• [Exercise prompt]: Exactly reproduce the lines from the line bearing "Close the installer with the Chiudi button" through the end of the listing, inclusive of both; pictures are to be omitted.

• [Data supplied]:

· · ·

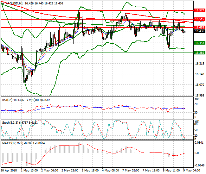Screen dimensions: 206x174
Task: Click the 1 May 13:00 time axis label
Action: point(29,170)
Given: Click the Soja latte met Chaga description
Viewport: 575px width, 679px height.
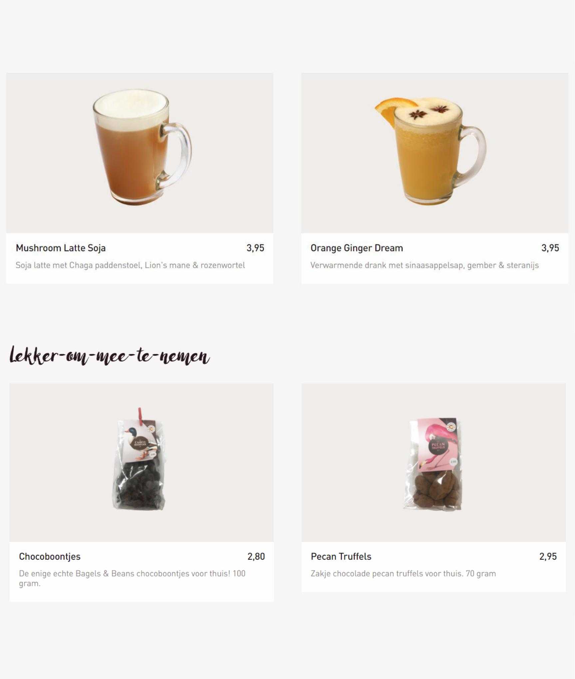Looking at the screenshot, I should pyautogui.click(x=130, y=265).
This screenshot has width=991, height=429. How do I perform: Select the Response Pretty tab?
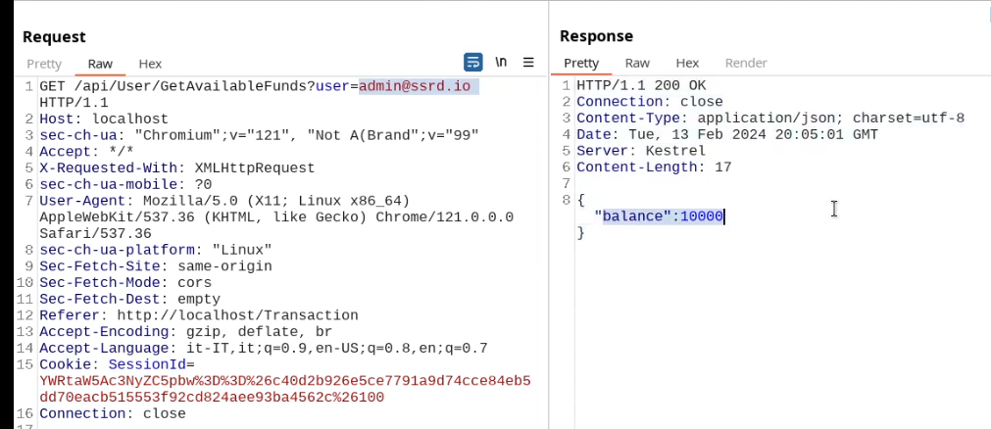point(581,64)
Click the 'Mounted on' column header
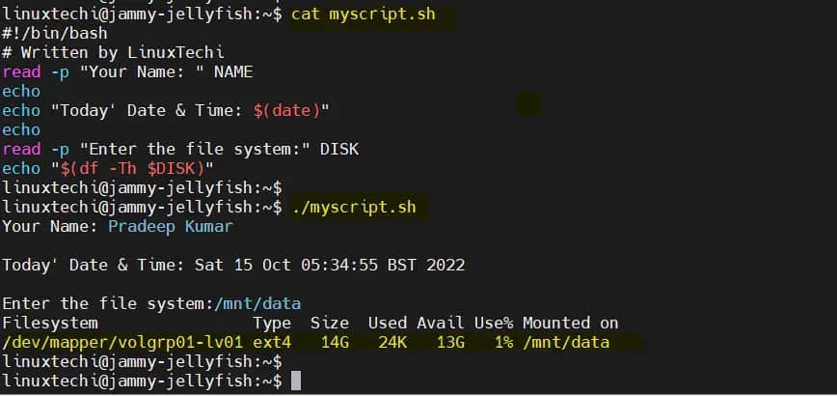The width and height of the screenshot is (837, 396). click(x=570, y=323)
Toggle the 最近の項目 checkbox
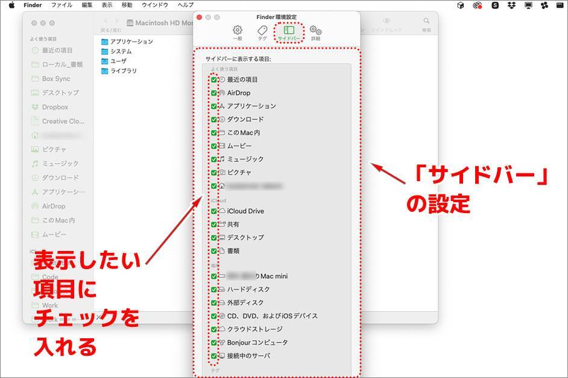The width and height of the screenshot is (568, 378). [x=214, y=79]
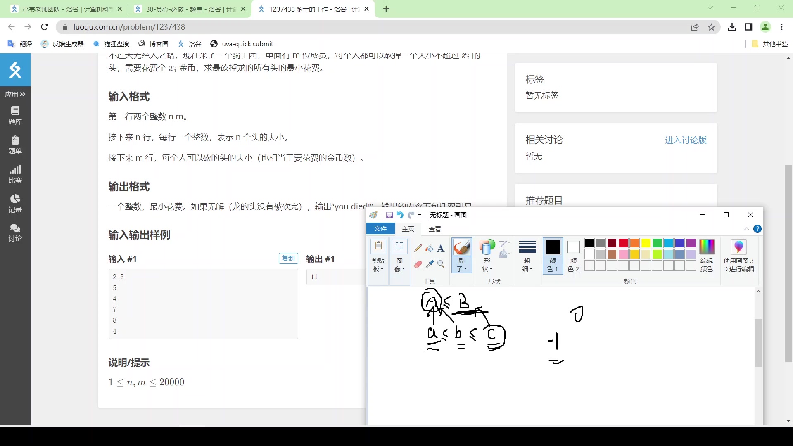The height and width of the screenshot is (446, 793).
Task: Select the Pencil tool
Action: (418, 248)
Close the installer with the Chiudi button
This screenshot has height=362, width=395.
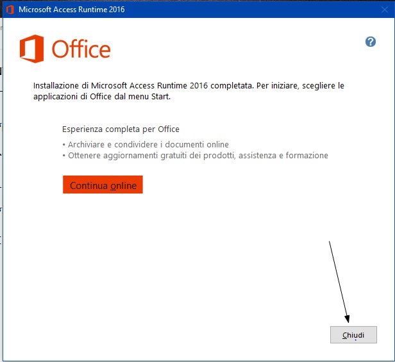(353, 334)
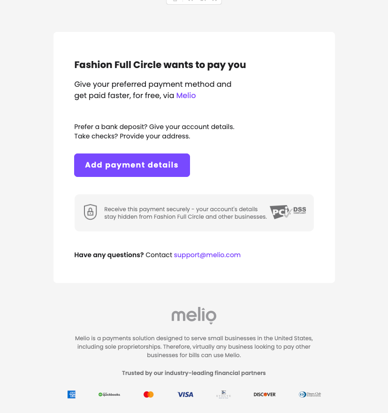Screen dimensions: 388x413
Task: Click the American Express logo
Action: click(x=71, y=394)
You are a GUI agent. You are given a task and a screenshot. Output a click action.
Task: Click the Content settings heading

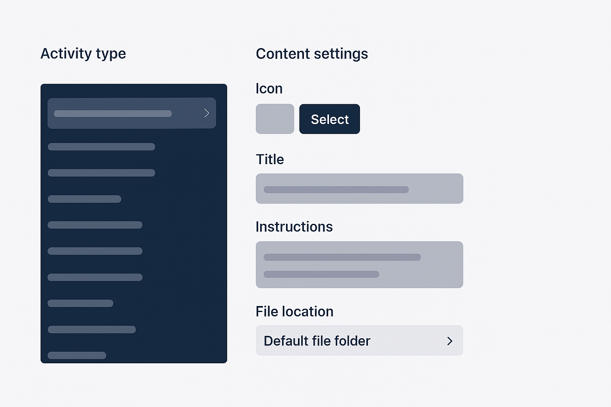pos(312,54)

· · ·

• [Response]:
Close the installer with the Chiudi button
This screenshot has height=362, width=395.
(353, 334)
Screen dimensions: 388x413
Task: Click the American Express logo
Action: click(x=71, y=394)
You are a GUI agent. You are given a task and a screenshot. Output a click action.
Task: Click the Content settings heading

pos(312,54)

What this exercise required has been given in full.